### PROBLEM TO SOLVE
Give every line of the records below as a numbered list, leaving out blank lines and all pictures.

Records:
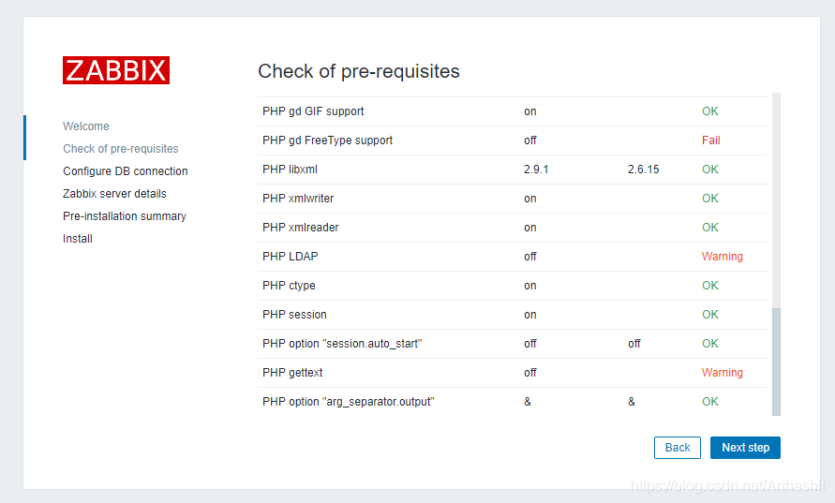Select Pre-installation summary step
Screen dimensions: 835x503
(125, 216)
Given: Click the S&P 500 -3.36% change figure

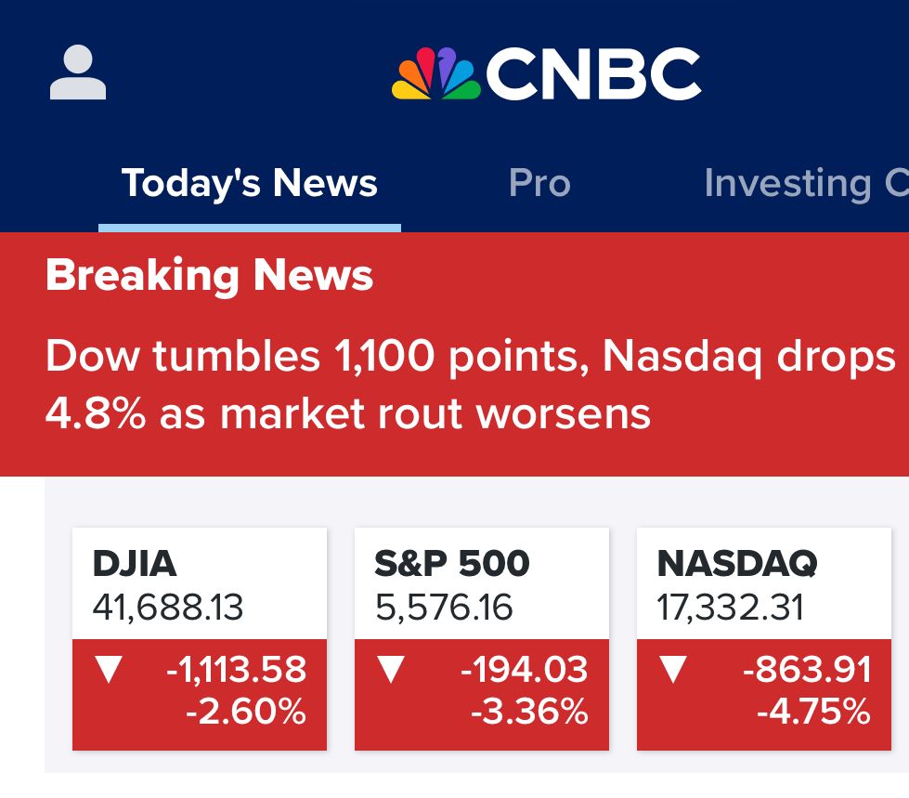Looking at the screenshot, I should (528, 713).
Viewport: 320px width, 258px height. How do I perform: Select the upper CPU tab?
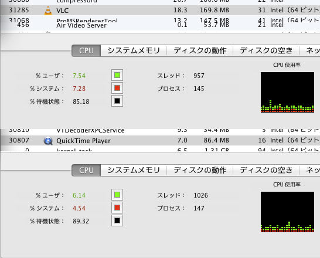pyautogui.click(x=86, y=50)
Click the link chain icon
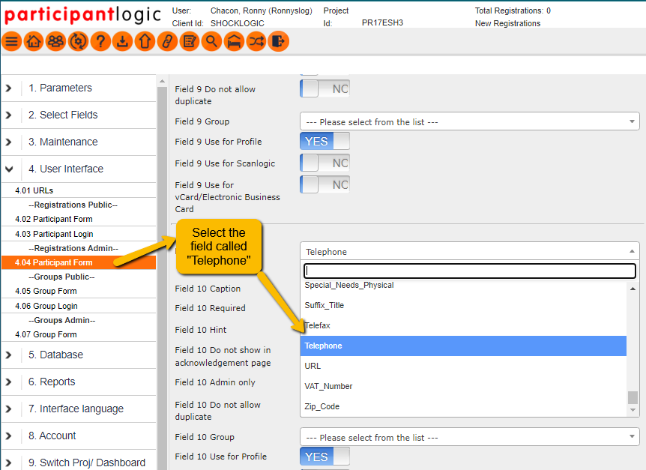This screenshot has height=470, width=646. click(167, 42)
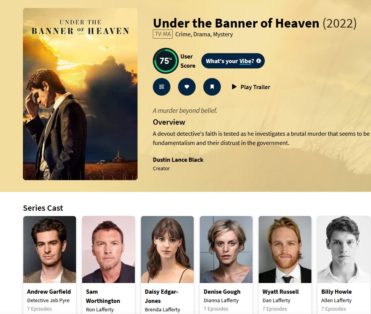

### FULL RESPONSE
1. Select Pre-installation summary step
2. Screen dimensions: 835x503
3. (125, 216)
4. Given: Click the S&P 500 -3.36% change figure
5. Looking at the screenshot, I should (528, 713).
6. Viewport: 320px width, 258px height. How do I perform: Select the upper CPU tab?
7. pyautogui.click(x=86, y=50)
8. Click the link chain icon
9. This screenshot has height=470, width=646. click(167, 42)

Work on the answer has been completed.